La solennité de la Toussaint est l’occasion de se pencher sur le mystère de la communion des saints. Les théologiens en fournissent plusieurs définitions. Soulignons aujourd’hui un aspect de ce mystère de la foi que nous résumerons par la formule-programme suivante, un brin provocatrice : s’approprier ce qui ne nous appartient pas ! Je devine déjà la surprise du lecteur. Comment ? La communion des saints s’apparenterait à un vaste système de larcins ? Une internationale du détournement du bien d’autrui ? Cette présentation d’un point cardinal du Credo a de quoi surprendre, voire scandaliser !
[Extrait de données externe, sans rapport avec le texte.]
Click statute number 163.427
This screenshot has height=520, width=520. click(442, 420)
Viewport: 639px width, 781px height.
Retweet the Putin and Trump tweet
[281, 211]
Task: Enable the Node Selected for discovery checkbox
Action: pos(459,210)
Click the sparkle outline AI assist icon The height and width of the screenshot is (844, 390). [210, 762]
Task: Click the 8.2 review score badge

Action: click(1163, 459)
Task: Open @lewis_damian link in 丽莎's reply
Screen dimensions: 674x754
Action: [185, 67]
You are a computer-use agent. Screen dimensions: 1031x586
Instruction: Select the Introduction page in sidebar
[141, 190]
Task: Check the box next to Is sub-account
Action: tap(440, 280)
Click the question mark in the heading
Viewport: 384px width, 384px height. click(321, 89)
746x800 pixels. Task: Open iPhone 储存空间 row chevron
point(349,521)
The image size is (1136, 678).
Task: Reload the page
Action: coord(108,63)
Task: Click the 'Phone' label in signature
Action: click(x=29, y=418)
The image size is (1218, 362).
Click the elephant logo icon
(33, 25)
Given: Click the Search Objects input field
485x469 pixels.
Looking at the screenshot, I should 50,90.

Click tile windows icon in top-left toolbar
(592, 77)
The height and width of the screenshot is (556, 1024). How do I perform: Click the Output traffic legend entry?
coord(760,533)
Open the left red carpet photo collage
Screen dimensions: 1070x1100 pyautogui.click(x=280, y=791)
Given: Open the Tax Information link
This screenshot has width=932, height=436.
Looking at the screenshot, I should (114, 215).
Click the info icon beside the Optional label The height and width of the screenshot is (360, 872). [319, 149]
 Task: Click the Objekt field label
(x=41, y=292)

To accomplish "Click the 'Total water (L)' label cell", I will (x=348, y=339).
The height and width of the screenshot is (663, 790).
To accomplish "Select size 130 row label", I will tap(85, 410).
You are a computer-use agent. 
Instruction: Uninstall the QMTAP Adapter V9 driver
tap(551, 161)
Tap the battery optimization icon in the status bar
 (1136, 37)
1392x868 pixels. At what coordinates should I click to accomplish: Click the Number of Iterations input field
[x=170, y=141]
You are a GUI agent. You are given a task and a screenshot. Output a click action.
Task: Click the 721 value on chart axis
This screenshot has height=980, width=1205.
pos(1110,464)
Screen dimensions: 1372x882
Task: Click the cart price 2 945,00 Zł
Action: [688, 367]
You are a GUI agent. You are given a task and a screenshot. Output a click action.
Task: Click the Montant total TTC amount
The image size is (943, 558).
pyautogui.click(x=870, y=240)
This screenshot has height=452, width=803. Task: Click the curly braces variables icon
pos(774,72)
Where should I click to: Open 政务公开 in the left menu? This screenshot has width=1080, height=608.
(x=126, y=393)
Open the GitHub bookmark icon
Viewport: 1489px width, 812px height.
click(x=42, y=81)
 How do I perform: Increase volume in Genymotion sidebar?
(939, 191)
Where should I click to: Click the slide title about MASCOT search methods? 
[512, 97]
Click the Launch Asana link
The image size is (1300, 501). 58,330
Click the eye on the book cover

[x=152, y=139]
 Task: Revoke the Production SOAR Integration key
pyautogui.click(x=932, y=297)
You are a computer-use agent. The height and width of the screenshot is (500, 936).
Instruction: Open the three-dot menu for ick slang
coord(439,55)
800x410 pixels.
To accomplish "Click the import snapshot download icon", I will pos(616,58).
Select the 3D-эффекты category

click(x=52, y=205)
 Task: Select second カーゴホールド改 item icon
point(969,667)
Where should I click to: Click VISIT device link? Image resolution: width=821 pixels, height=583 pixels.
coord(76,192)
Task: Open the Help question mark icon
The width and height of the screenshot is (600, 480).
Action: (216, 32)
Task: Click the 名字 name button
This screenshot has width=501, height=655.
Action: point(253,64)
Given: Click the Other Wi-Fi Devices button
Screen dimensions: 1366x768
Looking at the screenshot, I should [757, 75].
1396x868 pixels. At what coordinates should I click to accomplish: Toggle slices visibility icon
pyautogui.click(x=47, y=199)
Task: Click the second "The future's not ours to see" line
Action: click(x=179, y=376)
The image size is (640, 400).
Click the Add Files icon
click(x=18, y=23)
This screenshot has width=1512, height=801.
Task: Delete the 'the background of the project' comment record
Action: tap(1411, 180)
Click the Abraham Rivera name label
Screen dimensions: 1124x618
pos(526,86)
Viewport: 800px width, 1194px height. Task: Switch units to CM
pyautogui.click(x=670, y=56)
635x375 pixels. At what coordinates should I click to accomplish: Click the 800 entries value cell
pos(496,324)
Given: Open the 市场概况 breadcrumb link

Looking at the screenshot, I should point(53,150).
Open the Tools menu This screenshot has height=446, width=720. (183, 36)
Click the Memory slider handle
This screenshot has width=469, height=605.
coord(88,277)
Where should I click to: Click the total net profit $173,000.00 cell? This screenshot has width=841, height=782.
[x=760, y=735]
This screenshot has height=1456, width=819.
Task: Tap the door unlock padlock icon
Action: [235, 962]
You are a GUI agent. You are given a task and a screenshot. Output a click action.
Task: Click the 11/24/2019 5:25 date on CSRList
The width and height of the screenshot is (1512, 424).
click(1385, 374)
Un vaste réservoir de grâces à notre disposition
Pourtant, avec la communion des saints, il s’agit effectivement de faire nôtre ce qui appartient à un autre ! En effet, par le mystère de la réversibilité des mérites, qui fait partie intégrante de celui de la communion des saints, les mérites des élus sont « réversibles » et peuvent être imputés aux chrétiens moins avancés qu’eux dans la sainteté. Ainsi, j’ai le droit de prier tel ou tel saint (ou sainte) afin qu’il me donne sa foi, ou l’espérance dont il a témoigné durant sa vie terrestre, ou bien encore une autre qualité en sa possession (la chasteté, l’endurance dans les épreuves, la compassion envers les plus démunis, le courage du martyr, etc).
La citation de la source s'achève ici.